[Work instruction]: Exact repetition of every record is required.

[Available records]:
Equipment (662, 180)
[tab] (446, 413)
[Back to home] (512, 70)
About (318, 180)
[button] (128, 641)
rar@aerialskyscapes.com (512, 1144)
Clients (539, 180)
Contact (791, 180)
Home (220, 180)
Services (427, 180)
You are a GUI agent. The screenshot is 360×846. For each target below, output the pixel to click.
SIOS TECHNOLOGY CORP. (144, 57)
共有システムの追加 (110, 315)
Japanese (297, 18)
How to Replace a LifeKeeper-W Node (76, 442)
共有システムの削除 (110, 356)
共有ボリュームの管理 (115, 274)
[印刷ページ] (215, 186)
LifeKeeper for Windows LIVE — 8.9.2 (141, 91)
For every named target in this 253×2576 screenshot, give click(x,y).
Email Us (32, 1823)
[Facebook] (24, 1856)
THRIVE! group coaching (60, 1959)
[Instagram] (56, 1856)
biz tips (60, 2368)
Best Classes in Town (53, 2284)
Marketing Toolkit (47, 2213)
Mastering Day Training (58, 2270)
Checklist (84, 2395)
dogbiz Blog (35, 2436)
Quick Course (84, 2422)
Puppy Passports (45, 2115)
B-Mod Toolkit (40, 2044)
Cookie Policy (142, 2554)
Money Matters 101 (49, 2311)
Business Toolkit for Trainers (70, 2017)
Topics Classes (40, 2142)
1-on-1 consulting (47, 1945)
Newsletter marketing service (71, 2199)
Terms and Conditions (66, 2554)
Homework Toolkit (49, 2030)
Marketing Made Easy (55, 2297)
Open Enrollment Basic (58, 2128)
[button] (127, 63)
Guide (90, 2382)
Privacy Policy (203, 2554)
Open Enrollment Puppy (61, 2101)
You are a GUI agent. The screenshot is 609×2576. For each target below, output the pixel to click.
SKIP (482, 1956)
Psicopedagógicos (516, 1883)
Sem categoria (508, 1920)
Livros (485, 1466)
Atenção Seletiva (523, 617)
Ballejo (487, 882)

[Result of the task]:
Equipment (662, 180)
[tab] (446, 413)
[Back to home] (512, 70)
About (318, 180)
[button] (128, 641)
rar@aerialskyscapes.com (512, 1144)
Clients (539, 180)
Contact (791, 180)
Home (220, 180)
Services (427, 180)
You are a GUI agent. The screenshot is 360×846. For each target below, output the pixel to click.
SIOS TECHNOLOGY CORP. (144, 57)
共有システムの追加 (110, 315)
Japanese (297, 18)
How to Replace a LifeKeeper-W Node (76, 442)
共有システムの削除 (110, 356)
共有ボリュームの管理 (115, 274)
[印刷ページ] (215, 186)
LifeKeeper for Windows LIVE — 8.9.2 (141, 91)
For every named target in this 253×2576 screenshot, give click(x,y).
Email Us (32, 1823)
[Facebook] (24, 1856)
THRIVE! group coaching (60, 1959)
[Instagram] (56, 1856)
biz tips (60, 2368)
Best Classes in Town (53, 2284)
Marketing Toolkit (47, 2213)
Mastering Day Training (58, 2270)
Checklist (84, 2395)
dogbiz Blog (35, 2436)
Quick Course (84, 2422)
Puppy Passports (45, 2115)
B-Mod Toolkit (40, 2044)
Cookie Policy (142, 2554)
Money Matters 101 (49, 2311)
Business Toolkit for Trainers (70, 2017)
Topics Classes (40, 2142)
1-on-1 consulting (47, 1945)
Newsletter marketing service (71, 2199)
Terms and Conditions (66, 2554)
Homework Toolkit (49, 2030)
Marketing Made Easy (55, 2297)
Open Enrollment Basic (58, 2128)
[button] (127, 63)
Guide (90, 2382)
Privacy Policy (203, 2554)
Open Enrollment Puppy (61, 2101)
You are a GUI agent. The screenshot is 609×2576. For each target below, output the pixel to click.
SKIP (482, 1956)
Psicopedagógicos (516, 1883)
Sem categoria (508, 1920)
Livros (485, 1466)
Atenção Seletiva (523, 617)
Ballejo (487, 882)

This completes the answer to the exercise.